**DIRECTIONS**
Can you render all the data below as a Markdown table with the columns "Row" and "Line", giving each nonblank line a row number in order and omitting blank lines?

**RECORDS SHOWN**
• • • •
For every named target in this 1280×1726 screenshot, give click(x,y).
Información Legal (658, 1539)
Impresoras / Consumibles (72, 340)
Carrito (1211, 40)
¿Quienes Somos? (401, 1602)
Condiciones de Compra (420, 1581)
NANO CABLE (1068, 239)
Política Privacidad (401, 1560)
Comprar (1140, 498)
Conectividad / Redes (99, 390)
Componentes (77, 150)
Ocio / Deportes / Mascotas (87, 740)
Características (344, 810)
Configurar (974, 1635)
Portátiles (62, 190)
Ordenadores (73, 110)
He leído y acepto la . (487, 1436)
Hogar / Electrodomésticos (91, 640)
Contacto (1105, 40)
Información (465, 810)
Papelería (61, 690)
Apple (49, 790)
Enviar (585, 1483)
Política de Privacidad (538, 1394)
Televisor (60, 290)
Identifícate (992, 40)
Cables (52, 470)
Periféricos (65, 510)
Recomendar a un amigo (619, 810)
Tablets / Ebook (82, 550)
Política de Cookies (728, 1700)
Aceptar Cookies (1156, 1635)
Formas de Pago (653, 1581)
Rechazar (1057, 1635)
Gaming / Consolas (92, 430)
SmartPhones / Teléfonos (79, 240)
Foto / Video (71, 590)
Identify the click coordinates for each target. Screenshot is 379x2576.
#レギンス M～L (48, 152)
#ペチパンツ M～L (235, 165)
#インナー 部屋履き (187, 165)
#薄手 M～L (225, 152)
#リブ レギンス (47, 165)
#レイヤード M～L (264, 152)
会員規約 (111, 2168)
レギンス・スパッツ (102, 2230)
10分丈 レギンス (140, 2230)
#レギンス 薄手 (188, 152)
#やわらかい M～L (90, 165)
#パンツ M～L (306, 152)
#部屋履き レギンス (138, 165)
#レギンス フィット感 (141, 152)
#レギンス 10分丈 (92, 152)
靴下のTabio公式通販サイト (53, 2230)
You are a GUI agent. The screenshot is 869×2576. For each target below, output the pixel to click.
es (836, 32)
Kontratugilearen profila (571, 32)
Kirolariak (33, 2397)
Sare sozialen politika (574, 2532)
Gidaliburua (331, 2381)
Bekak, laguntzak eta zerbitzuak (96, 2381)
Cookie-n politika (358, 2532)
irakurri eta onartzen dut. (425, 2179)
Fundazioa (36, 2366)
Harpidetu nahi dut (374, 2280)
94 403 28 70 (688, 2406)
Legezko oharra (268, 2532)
• • • •
**WRITTEN ANSWER**
| Row | Line |
|---|---|
| 1 | For every named target in this 1280×1726 screenshot, give click(x,y). |
| 2 | Información Legal (658, 1539) |
| 3 | Impresoras / Consumibles (72, 340) |
| 4 | Carrito (1211, 40) |
| 5 | ¿Quienes Somos? (401, 1602) |
| 6 | Condiciones de Compra (420, 1581) |
| 7 | NANO CABLE (1068, 239) |
| 8 | Política Privacidad (401, 1560) |
| 9 | Comprar (1140, 498) |
| 10 | Conectividad / Redes (99, 390) |
| 11 | Componentes (77, 150) |
| 12 | Ocio / Deportes / Mascotas (87, 740) |
| 13 | Características (344, 810) |
| 14 | Configurar (974, 1635) |
| 15 | Portátiles (62, 190) |
| 16 | Ordenadores (73, 110) |
| 17 | He leído y acepto la . (487, 1436) |
| 18 | Hogar / Electrodomésticos (91, 640) |
| 19 | Contacto (1105, 40) |
| 20 | Información (465, 810) |
| 21 | Papelería (61, 690) |
| 22 | Apple (49, 790) |
| 23 | Enviar (585, 1483) |
| 24 | Política de Privacidad (538, 1394) |
| 25 | Televisor (60, 290) |
| 26 | Identifícate (992, 40) |
| 27 | Cables (52, 470) |
| 28 | Periféricos (65, 510) |
| 29 | Recomendar a un amigo (619, 810) |
| 30 | Tablets / Ebook (82, 550) |
| 31 | Política de Cookies (728, 1700) |
| 32 | Aceptar Cookies (1156, 1635) |
| 33 | Formas de Pago (653, 1581) |
| 34 | Rechazar (1057, 1635) |
| 35 | Gaming / Consolas (92, 430) |
| 36 | SmartPhones / Teléfonos (79, 240) |
| 37 | Foto / Video (71, 590) |
| 38 | Identify the click coordinates for each target. Screenshot is 379x2576. |
| 39 | #レギンス M～L (48, 152) |
| 40 | #ペチパンツ M～L (235, 165) |
| 41 | #インナー 部屋履き (187, 165) |
| 42 | #薄手 M～L (225, 152) |
| 43 | #リブ レギンス (47, 165) |
| 44 | #レイヤード M～L (264, 152) |
| 45 | 会員規約 (111, 2168) |
| 46 | レギンス・スパッツ (102, 2230) |
| 47 | 10分丈 レギンス (140, 2230) |
| 48 | #レギンス 薄手 (188, 152) |
| 49 | #やわらかい M～L (90, 165) |
| 50 | #パンツ M～L (306, 152) |
| 51 | #部屋履き レギンス (138, 165) |
| 52 | #レギンス フィット感 (141, 152) |
| 53 | #レギンス 10分丈 (92, 152) |
| 54 | 靴下のTabio公式通販サイト (53, 2230) |
| 55 | You are a GUI agent. The screenshot is 869×2576. For each target below, output the pixel to click. |
| 56 | es (836, 32) |
| 57 | Kontratugilearen profila (571, 32) |
| 58 | Kirolariak (33, 2397) |
| 59 | Sare sozialen politika (574, 2532) |
| 60 | Gidaliburua (331, 2381) |
| 61 | Bekak, laguntzak eta zerbitzuak (96, 2381) |
| 62 | Cookie-n politika (358, 2532) |
| 63 | irakurri eta onartzen dut. (425, 2179) |
| 64 | Fundazioa (36, 2366) |
| 65 | Harpidetu nahi dut (374, 2280) |
| 66 | 94 403 28 70 (688, 2406) |
| 67 | Legezko oharra (268, 2532) |